Art for Image’s Sake in Corporate Australia
When developing strategies to build a strong brand image, most company execs don’t think “I know, we’ll hang some paintings.” Yes, such adornments can beautify an office space and add a bit of cultural charm. But embracing art as a genuine brand strategy? Here are a few Australian companies that are and why art has become integral to their corporate ‘big picture’.
Not an overly Australian name first up, but the Downunder version of Deutsche Bank has been supporting local contemporary art for over a decade. They recently became the first ever Education partner of the Museum Of Contemporary Art Australia and have sponsored the Primavera exhibition for young artists since 2004. They’re also currently a distinguished partner of the 20th Biennale, one of numerous arts activities the bank eagerly pursues alongside their very own Deutsche Bank Collection. From a bank viewpoint, the idea is to make art more accessible to average Australians. From a corporate viewpoint the spinoff benefit is a nice arty image that reflects well on Deutsche Bank as a modern, culturally enthusiastic institution.

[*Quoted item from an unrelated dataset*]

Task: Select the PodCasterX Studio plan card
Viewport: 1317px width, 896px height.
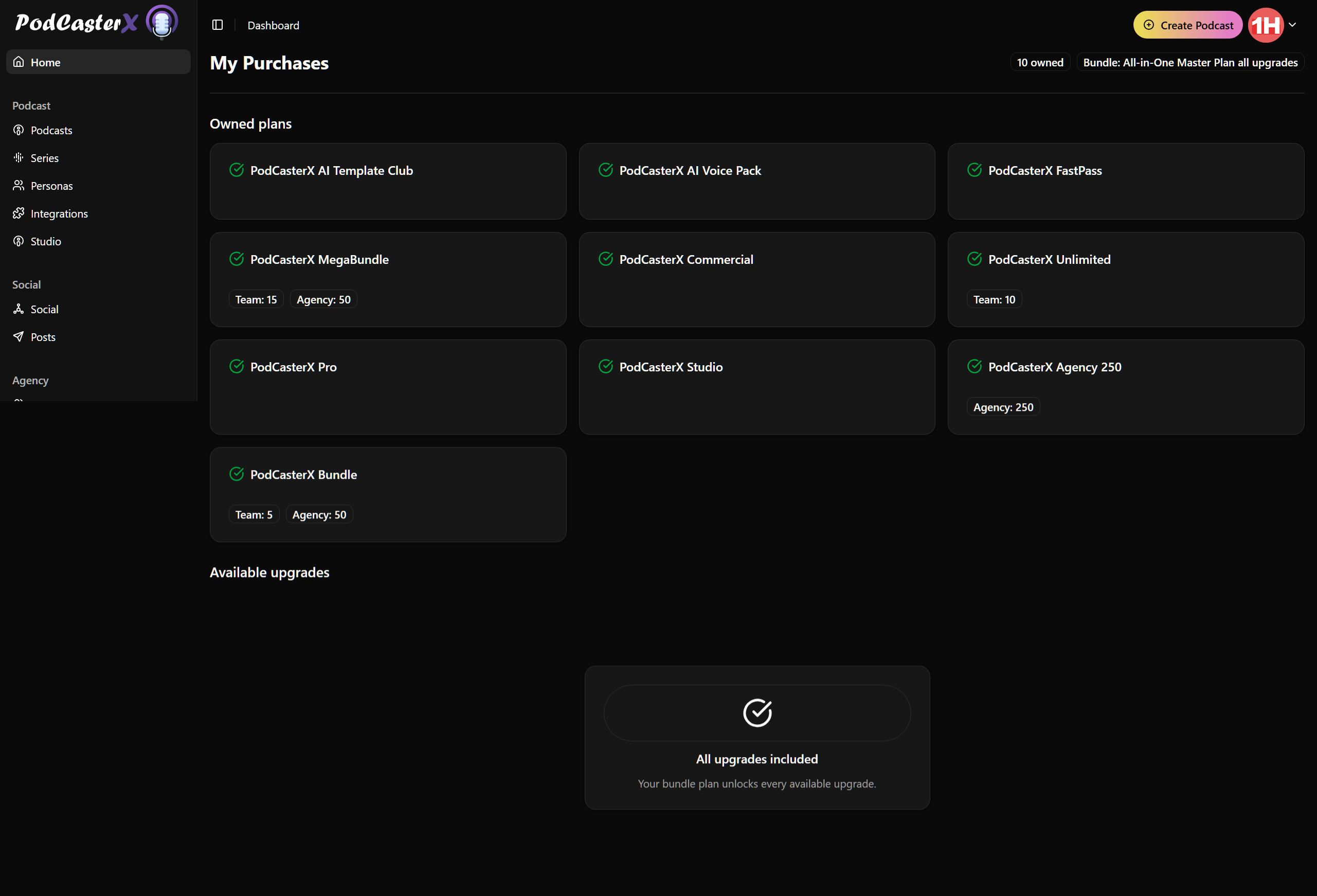Action: pos(756,387)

Next up is a more intrinsically Australian corporation with a grand plan to build an art collection reflecting their intrinsically Australian brand identity: thoughtful, contemporary, cutting edge yet approachable. This artistic personification has now become one of the most respected art compilations in Australia. Consequently art is now very much the ink in the Macquarie brand signature with art tours and discussions a regular part of client and staff functions. As far as Macquarie is concerned, art adds value for shareholders by reinforcing their brand image.
Allens Arthur Robinson
Prominent law firm Allens Arthur Robinson is another company stating the case for Australian art as part of their corporate creed. They support local artists by purchasing and displaying work in their offices both locally and internationally; a collection now boasting over 1500 works. As an interesting quirk Allens Arthur Robinson art buyers often acquire works from young artists and follow their career with further works representing each artist’s ongoing creative expression. They also provide an artistic internship program for post-graduate students and an online art journal to generate healthy creative debate.

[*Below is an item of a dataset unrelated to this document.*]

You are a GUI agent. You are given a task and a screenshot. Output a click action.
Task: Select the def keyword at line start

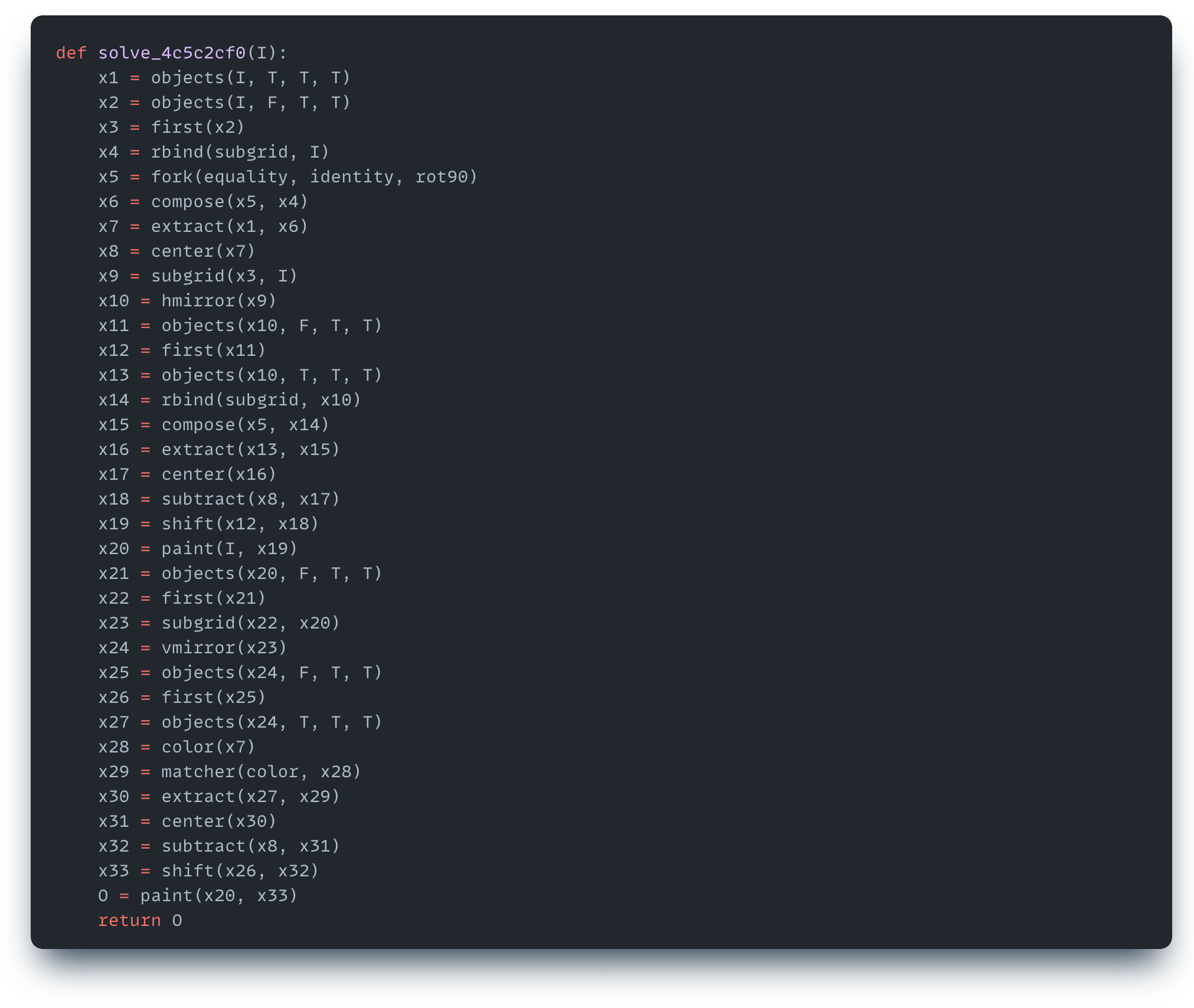pos(70,53)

Taking a more global approach to their artistic expression is international mining mega-company BHP Billiton. Ten percent of the art festooned about their new Melbourne headquarters is by international artists. But what does mining have to do with art, you may well ask. Well, nothing, the two could hardly be more disparate. Yet from BHP Billiton’s perspective art gives them an opportunity to reflect the global diversity of the organisation and to challenge viewers with a collection signifying their ‘human, global, visionary and intelligent’ brand.
Our final exhibit is accounting giant Deloitte. Not surprising to find purveyors of a traditionally dry product spicing things up with a creative dabble or two. In fact Deloitte are pretty major players in the corporate art game with rotating office exhibitions welcoming around 6000 visitors every week. The dynamic of these exhibitions changes at least twice a year with paintings, sculptures, photography and even video exhibits handpicked from galleries in Sydney and Melbourne.